At 13:37 16/08/99 -0400, you wrote:
>Noam Chomsky on Socialism: A Critique
>by  Li'l Joe ([EMAIL PROTECTED]) and Connie White ([EMAIL PROTECTED])
>
>Noam Chomsky says:  "One can debate the meaning of the term 'socialism,' but 
>if it means anything, it means control of production by the workers 
>themselves, not owners and managers who rule them and control all decisions, 
>whether in capitalist enterprise or an absolutist state.  *****  To refer to 
>the Soviet Union as socialist is an interesting case of doctrinal double 
>speak."

I think that the fallacy starts in the first sentence. It implies the
unmarxist proposition that managers are not part of the necessary forces of
socialist production.

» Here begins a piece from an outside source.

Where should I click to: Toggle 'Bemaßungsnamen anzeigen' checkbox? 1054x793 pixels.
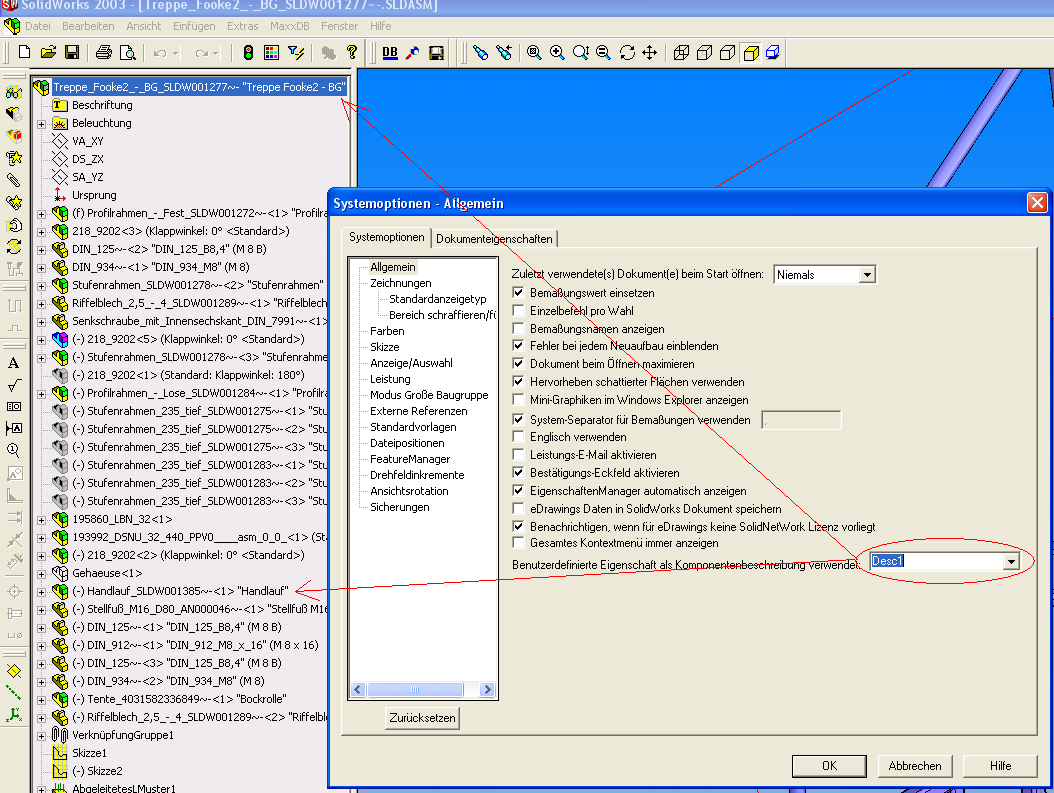coord(518,329)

Indeed one of the progressive things about capitalism
is that it prepares the ground for the separation of capital from the
management of production.


I suppose Chomsky could with pedantic logic defend this statement as saying
he means manager *who rule and control workers* but this misses the point.
He is implying an ultra-democratic model of socialism.
 
The democratic control over socialised production is a highly contradictory
process, but whatever problems occurred in the struggle to build socialism
in the Soviet Union, having managers was not one of them. 

I would rather stick to this point than to get into detailed discussion
about whether Chomsky was or was not more correct than these two critics on
various aspects of the history of the Soviet Union.